**Brief:** The answer must be the full listing, written out exactly.

**Stored data:**
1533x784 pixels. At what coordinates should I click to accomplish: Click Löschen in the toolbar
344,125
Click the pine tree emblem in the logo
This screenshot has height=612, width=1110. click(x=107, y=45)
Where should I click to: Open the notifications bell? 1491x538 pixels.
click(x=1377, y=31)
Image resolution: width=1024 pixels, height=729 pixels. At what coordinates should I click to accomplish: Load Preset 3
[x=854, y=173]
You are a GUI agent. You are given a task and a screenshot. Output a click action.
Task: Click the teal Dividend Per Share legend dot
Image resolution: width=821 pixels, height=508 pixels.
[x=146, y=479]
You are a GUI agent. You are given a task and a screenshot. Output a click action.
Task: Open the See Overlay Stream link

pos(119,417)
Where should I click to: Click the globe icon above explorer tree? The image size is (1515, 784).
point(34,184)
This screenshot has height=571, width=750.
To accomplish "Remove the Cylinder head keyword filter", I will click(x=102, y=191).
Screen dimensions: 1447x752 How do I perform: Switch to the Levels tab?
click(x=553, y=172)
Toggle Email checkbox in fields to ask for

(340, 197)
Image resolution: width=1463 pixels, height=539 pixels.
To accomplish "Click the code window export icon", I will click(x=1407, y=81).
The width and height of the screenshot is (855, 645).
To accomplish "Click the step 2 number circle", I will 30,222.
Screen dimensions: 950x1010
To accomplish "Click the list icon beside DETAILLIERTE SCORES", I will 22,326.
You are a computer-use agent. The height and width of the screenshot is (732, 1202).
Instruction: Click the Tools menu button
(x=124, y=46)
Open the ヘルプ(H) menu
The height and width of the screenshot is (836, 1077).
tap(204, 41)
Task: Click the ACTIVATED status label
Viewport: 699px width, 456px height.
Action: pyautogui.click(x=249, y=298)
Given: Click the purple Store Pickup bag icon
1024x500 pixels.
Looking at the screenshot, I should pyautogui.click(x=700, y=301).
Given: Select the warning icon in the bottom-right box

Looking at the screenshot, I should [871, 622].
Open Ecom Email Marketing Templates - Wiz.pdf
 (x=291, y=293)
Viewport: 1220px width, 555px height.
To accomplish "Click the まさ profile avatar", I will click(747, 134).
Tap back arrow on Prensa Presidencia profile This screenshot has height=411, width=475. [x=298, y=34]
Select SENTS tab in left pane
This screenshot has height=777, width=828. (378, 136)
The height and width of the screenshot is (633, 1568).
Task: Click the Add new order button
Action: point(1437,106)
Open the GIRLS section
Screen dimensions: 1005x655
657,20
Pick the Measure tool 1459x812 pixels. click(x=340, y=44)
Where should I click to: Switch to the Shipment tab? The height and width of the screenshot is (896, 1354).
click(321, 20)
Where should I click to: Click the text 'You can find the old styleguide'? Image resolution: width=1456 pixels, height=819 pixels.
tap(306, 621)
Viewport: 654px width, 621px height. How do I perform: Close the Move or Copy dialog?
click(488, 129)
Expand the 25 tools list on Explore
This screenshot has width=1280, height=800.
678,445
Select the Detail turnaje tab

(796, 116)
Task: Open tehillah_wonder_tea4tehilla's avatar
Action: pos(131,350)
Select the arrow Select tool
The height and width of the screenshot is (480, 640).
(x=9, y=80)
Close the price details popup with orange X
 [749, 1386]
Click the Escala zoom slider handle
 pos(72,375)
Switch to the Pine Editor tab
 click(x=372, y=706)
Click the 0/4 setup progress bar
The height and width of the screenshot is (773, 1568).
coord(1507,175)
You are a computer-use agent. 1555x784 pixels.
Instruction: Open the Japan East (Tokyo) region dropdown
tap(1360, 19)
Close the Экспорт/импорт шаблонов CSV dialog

**Task response:**
1533x784 pixels. At what coordinates should I click to accomplish: Click Löschen in the toolbar
344,125
Click the pine tree emblem in the logo
This screenshot has height=612, width=1110. click(x=107, y=45)
Where should I click to: Open the notifications bell? 1491x538 pixels.
click(x=1377, y=31)
Image resolution: width=1024 pixels, height=729 pixels. At what coordinates should I click to accomplish: Load Preset 3
[x=854, y=173]
You are a GUI agent. You are given a task and a screenshot. Output a click action.
Task: Click the teal Dividend Per Share legend dot
Image resolution: width=821 pixels, height=508 pixels.
[x=146, y=479]
You are a GUI agent. You are given a task and a screenshot. Output a click action.
Task: Open the See Overlay Stream link

pos(119,417)
Where should I click to: Click the globe icon above explorer tree? The image size is (1515, 784).
point(34,184)
This screenshot has height=571, width=750.
To accomplish "Remove the Cylinder head keyword filter", I will click(x=102, y=191).
Screen dimensions: 1447x752 How do I perform: Switch to the Levels tab?
click(x=553, y=172)
Toggle Email checkbox in fields to ask for

(340, 197)
Image resolution: width=1463 pixels, height=539 pixels.
To accomplish "Click the code window export icon", I will click(x=1407, y=81).
The width and height of the screenshot is (855, 645).
To accomplish "Click the step 2 number circle", I will 30,222.
Screen dimensions: 950x1010
To accomplish "Click the list icon beside DETAILLIERTE SCORES", I will 22,326.
You are a computer-use agent. The height and width of the screenshot is (732, 1202).
Instruction: Click the Tools menu button
(x=124, y=46)
Open the ヘルプ(H) menu
The height and width of the screenshot is (836, 1077).
tap(204, 41)
Task: Click the ACTIVATED status label
Viewport: 699px width, 456px height.
Action: pyautogui.click(x=249, y=298)
Given: Click the purple Store Pickup bag icon
1024x500 pixels.
Looking at the screenshot, I should pyautogui.click(x=700, y=301).
Given: Select the warning icon in the bottom-right box

Looking at the screenshot, I should [871, 622].
Open Ecom Email Marketing Templates - Wiz.pdf
 (x=291, y=293)
Viewport: 1220px width, 555px height.
To accomplish "Click the まさ profile avatar", I will click(747, 134).
Tap back arrow on Prensa Presidencia profile This screenshot has height=411, width=475. [x=298, y=34]
Select SENTS tab in left pane
This screenshot has height=777, width=828. (378, 136)
The height and width of the screenshot is (633, 1568).
Task: Click the Add new order button
Action: point(1437,106)
Open the GIRLS section
Screen dimensions: 1005x655
657,20
Pick the Measure tool 1459x812 pixels. click(x=340, y=44)
Where should I click to: Switch to the Shipment tab? The height and width of the screenshot is (896, 1354).
click(321, 20)
Where should I click to: Click the text 'You can find the old styleguide'? Image resolution: width=1456 pixels, height=819 pixels.
tap(306, 621)
Viewport: 654px width, 621px height. How do I perform: Close the Move or Copy dialog?
click(488, 129)
Expand the 25 tools list on Explore
This screenshot has width=1280, height=800.
678,445
Select the Detail turnaje tab

(796, 116)
Task: Open tehillah_wonder_tea4tehilla's avatar
Action: pos(131,350)
Select the arrow Select tool
The height and width of the screenshot is (480, 640).
(x=9, y=80)
Close the price details popup with orange X
 [749, 1386]
Click the Escala zoom slider handle
 pos(72,375)
Switch to the Pine Editor tab
 click(x=372, y=706)
Click the 0/4 setup progress bar
The height and width of the screenshot is (773, 1568).
coord(1507,175)
You are a computer-use agent. 1555x784 pixels.
Instruction: Open the Japan East (Tokyo) region dropdown
tap(1360, 19)
Close the Экспорт/импорт шаблонов CSV dialog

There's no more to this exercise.